Efficacy of Vyvanse was demonstrated in two identical 12-week placebo-controlled studies in adults with moderate to severe BED (at least 3 binge-eating days per week), with flexible dosing of 50 or 70 mg/day. The primary efficacy outcome for the two studies was defined as the change from baseline in the number of mean binge days per week at Week 11/12. The results showed a robust clinically and statistically significant reduction of drug over placebo (mean of 1.7 and 1.4 fewer binge-eating days per week), as well in a key secondary endpoint of "proportion of patients with at least 4-week cessation in binge-eating at the end of the study" (~40% vs. ~15%, pooled from the two studies). Longer-term efficacy was assessed via observed relapse in a 9 month Randomized-Withdrawal study (12 week open-label optimization to 50 or 70 mg/day, with responders blindly randomized to placebo or to continue drug, for up to 6 months), in adults with moderate to severe BED. The Kaplan-Meier estimates of the risk of relapse after 180 days of treatment showed a significant difference compared to placebo: 4% in the Vyvanse group and 36% in the placebo group. The findings in the 12 week and 9 month studies support a recommended dose range of 50-70 mg day.

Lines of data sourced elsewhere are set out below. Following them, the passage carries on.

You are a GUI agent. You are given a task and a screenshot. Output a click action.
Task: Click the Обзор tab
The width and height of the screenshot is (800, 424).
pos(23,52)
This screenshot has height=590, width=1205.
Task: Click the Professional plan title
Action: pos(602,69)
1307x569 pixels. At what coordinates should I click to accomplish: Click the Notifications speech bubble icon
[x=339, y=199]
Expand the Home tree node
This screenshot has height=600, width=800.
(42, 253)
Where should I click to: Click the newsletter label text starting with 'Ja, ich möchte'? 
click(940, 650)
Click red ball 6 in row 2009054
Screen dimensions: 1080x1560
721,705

No new safety issues for Vyvanse were identified in this review. The primary labelled harms associated with Vyvanse and the class of amphetamines include: elevations in heart rate and blood pressure; sudden cardiac death/stroke; peripheral vasculopathy (for example, Reynauds Syndrome); drug abuse, physical dependence; emergence of new psychotic/manic symptoms; suicidality; weight loss /suppression of growth in children. There was no signal in the BED population to suggest enhanced warnings were needed (other than for cardiovascular (CV) risk, as below). Notable adverse effects seen in the BED trials, and also ADHD trials, include insomnia, irritability, nausea, feeling jittery/restless/racing thoughts.

Uncertainties /Gap: The main issue with this submission concerns potential cardiovascular (CV) risks when a stimulant drug such as Vyvanse is used in the BED population, as most patients seeking treatment for this condition are obese. Patients with a higher CV risks were excluded from the BED trials (moderate or severe hypertension, diabetes, and various CV conditions/disease), and the sponsor has no plans to conduct a post-market CV outcomes trial (COT). In consultation with the expert who reviews COT trials on possible risk mitigation strategies, it was determined that the current Contraindications and Warnings and Precautions in the Vyvanse Product Monograph (PM) were likely sufficient to exclude the patients that are at higher risk of CV adverse events. In addition, more information was included in the Vyvanse PM, to disclose the limitations of the BED clinical data to evaluate potential increased CV risks in the BED population and to advise prescribers to consider those potential risks. This information was also added to the Patient Information section (Part III).